ORONO — The University of Maine estimates it will cut $7 million from its $242.2 million budget this year in order to resolve a systemwide budget shortfall.
UMaine administrators gave a presentation on the process by which the cuts are being made at a meeting on the Orono campus on Thursday morning.
Ryan Low, the university’s vice president for administration and finance, said that each department has been given a number that it must cut. Department heads will submit statements by Oct. 22 describing how they will come up with the savings and the impact these cuts will have on their departments.
Of the $7 million that the university must identify, $3.2 million will come from academic affairs. That includes the university’s five colleges, the honors college and the cooperative extension.
Low emphasized that though academic affairs makes up 73.9 percent of the total budget, the cuts to that department make up only 45.7 percent of the total that will be cut from the university.
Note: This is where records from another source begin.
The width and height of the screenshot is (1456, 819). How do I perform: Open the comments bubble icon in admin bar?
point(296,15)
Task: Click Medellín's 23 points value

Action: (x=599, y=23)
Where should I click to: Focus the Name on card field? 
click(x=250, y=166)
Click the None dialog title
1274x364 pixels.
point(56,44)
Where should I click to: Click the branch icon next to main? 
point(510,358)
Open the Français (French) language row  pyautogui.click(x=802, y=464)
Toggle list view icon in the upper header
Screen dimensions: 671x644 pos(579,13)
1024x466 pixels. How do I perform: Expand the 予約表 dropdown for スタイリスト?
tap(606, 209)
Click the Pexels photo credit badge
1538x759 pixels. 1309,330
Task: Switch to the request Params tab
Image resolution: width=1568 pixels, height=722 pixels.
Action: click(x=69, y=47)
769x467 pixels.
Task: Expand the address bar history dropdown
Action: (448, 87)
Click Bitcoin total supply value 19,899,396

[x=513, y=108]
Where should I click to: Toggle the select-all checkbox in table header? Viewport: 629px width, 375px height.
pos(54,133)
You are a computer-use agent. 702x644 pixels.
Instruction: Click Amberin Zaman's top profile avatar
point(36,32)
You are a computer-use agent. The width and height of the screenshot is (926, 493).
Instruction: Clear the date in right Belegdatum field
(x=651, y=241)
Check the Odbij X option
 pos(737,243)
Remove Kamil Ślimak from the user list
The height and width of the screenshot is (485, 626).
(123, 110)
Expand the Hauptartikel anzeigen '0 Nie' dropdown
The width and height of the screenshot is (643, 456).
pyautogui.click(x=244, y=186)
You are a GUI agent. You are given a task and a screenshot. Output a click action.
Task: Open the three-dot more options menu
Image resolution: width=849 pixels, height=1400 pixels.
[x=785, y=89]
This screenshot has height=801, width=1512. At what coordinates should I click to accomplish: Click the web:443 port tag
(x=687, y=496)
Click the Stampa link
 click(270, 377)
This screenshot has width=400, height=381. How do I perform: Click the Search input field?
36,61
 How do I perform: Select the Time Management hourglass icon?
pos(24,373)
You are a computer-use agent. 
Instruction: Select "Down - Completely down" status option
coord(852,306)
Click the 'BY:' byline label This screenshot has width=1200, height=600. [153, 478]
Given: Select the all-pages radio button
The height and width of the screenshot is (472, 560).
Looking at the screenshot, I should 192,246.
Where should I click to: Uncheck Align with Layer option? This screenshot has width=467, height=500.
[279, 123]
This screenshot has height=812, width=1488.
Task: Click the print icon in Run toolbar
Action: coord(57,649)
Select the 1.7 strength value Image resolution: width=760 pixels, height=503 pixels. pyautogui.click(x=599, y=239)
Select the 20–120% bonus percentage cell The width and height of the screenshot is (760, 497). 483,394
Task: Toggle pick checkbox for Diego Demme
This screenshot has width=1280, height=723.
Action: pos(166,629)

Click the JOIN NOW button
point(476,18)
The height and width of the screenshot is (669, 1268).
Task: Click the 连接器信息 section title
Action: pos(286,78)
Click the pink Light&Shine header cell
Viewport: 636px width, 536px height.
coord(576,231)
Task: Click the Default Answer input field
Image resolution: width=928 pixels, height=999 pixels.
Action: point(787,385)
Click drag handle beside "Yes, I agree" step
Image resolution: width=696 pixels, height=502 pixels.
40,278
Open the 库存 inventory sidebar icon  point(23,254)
The university will cut $900,000 from administration and finance, $500,000 from development, $440,000 from the president’s areas, $200,000 from research and $200,000 from student affairs.
Another $1.56 million is yet to be identified. Low explained that those savings will be found through collaborative work across departments, but that the goal will be for those cuts to have as little impact on students as possible.
An example might be that there’s a building that the university could give up, he explained.
Low said there are many factors that could change the overall total that the university must cut or the share that individual departments must shoulder.
One of those factors is the state appropriation to the University of Maine System, which has remained relatively flat over the past 10 years, even as the cost to run the system has gone up. The state appropriation to the system was $183.2 million in 2008, but is $176.2 million this year.
In September, the board of trustees voted to ask the state to increase the system’s appropriation for the next two years to $182.2 million next year and $189.1 million the following year.
Vice Chancellor for Administration and Finance Rebecca Wyke said that the increase is necessary if the university system is going to continue to hold tuition flat, as it has since 2012.
Wyke and UMS Chancellor James Page have said that the seven-university system must cut $69 million from its budget by fiscal year 2019. The budget shortfall is caused by a declining student population in Maine and the flat state appropriation, paired with rising costs, they say.
Last week, University of Southern Maine President David Flanagan announced a plan that would begin the process of cutting $16 million from that campus’ budget. The plan proposes cutting 50 faculty positions and two programs — undergraduate French and graduate applied medical sciences.
UMaine will submit a more finalized version of the budget to the board of trustees in December. The board will vote on the budget, along with the other six campuses’ budgets, in May. This year, the seven universities are submitting their budgets about four months earlier than in previous years to give the trustees more time to analyze the budgets.
Members of the UMaine community can fill out a budget feedback form to give the administration their input on the process and decisions being made around the budget.